I don't see how this is relevant. There were two 60 win teams that also lost to the Heat in 6 games. The Bulls were a 41 win team, and despite Wade struggling against Hinrich, the Heat still had too much firepower for the Bulls to win the series. Still the fact that they took the Heat just as far as 60 win teams like the Pistons and Mavericks only works in Hinrich's favor, not against him like you're implying.


----------



## Minstrel (Dec 31, 2002)

SeaNet said:


> Hinrich is a starter. Paul is a star (in the making).


This pretty much sums it up.


----------



## ralaw (Feb 24, 2005)

Sir Patchwork said:


> It's not irrelevant.
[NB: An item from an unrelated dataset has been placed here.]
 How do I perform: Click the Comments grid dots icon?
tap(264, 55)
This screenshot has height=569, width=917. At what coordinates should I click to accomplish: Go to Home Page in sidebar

You said Hinrich isn't a "world class" defender, whatever that means, but holding Dwyane Wade to under 25 points per game over 6 games on under 45% from the field is certainly about as "world class" as it gets for a playoff series, especially considering how he destroyed any defender he saw after the Bulls series.
> 
> Wade averaged 24.7 points on 44% from the field in the series, and it's not like Hinrich took him by surprise either. Hinrich has done a fantastic job on Wade many times. In the three regular season meetings between the Bulls and Heat, Wade shot 24% (9-37 FG) and only averaged 12 points per game. I think you really underrate his defense.


I commend Hinrich on this, but this is one player. It seems to this is more of a case where Hinrich matches up well against Wade, as opposed to Hinrich being this elite defender. Wade's game basically is quickness and Hinrich's defensive game is basically reliant on quickness; therefore, the skills match up well. I hold off on placing a defender such as Hinrich on elite levels until I see them do it time and time again on elite offensive players, such as Wade.



Sir Patchwork said:


> I don't see how this is relevant. There were two 60 win teams that also lost to the Heat in 6 games. The Bulls were a 41 win team, and despite Wade struggling against Hinrich, the Heat still had too much firepower for the Bulls to win the series. Still the fact that they took the Heat just as far as 60 win teams like the Pistons and Mavericks only works in Hinrich's favor, not against him like you're implying.


Again, this may be case where the team matched up well with the Heat or maybe the Heat took them lightly in the beginning of the series. However, I wouldn't give all of the credit to Hinrich for the team's two wins in the playoffs, as this team is built on a team effort offensively and defensively.


----------



## VincentVega (Oct 12, 2003)

ralaw said:


> ..and the tandem of Eric Dampier and Desagana Diop were the only players who came close to breaking Shaq's rhythm in last years playoffs, so what does that tell us?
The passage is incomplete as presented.